> EXTRACT TO READ
Why does it matter ?

For businesses, what matters most is the ability to perform specific tasks. Most employees operate on well defined, repeating business problems that have ample data foundation available for training models. From that perspective, recalling such information is very well enough to drive significant automation potential for those jobs.

Or, corollary: The more variation in task details a job entails, the less likely memorisation dependent technology with limited ability to generalize or transfer is going to displace it. Put differently: the work that is surface - codifiable, repeating, already sitting in the data - is the work that recall can absorb. The work that is substrate - the judgment that holds when the parameters move, the accountability for the call - is the part recall cannot reach, precisely because it was never in the training data to begin with. The recall/reason line is, at root, the automation line.

This has a direct operational consequence for anyone putting these models into production. If the model recalls rather than reasons, you do not deploy it as a decision-maker; you deploy it as a fast, fallible component inside a system you still control. The discipline is to wrap the probabilistic engine in a deterministic harness - explicit rules, verification steps, and checks that you authored and can defend - so that the parts of the workflow that must be reliable are run by logic you encoded, and only the genuinely fuzzy parts are left to the model. The human stays accountable for the decision because the human wrote the rules the system executes; the model is allowed to retrieve and draft, never to judge. That is the difference between a system you can stand behind when it fails and one that simply fails in your name.

> INSTRUCTIONS FOR THE TASK
Reproduce word for word the part of the text on recall and automation that runs from "This has a direct" to "in your name.".

> PROVIDED MATERIAL
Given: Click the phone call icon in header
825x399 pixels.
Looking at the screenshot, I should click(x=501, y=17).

* * *

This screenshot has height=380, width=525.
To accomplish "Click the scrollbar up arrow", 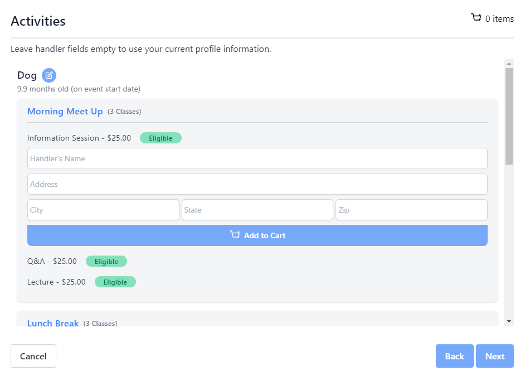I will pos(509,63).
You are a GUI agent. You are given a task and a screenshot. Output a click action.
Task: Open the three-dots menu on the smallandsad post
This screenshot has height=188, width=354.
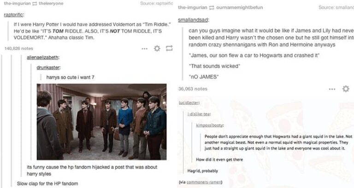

---

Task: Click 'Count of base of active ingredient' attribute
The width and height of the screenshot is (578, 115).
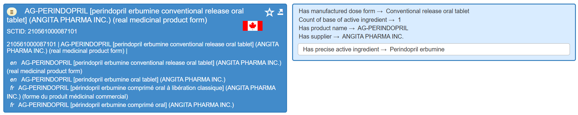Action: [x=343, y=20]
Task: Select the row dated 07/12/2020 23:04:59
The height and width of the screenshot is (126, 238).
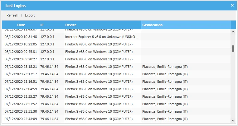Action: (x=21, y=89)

> YOUR SOLUTION
This has a direct operational consequence for anyone putting these models into production. If the model recalls rather than reasons, you do not deploy it as a decision-maker; you deploy it as a fast, fallible component inside a system you still control. The discipline is to wrap the probabilistic engine in a deterministic harness - explicit rules, verification steps, and checks that you authored and can defend - so that the parts of the workflow that must be reliable are run by logic you encoded, and only the genuinely fuzzy parts are left to the model. The human stays accountable for the decision because the human wrote the rules the system executes; the model is allowed to retrieve and draft, never to judge. That is the difference between a system you can stand behind when it fails and one that simply fails in your name.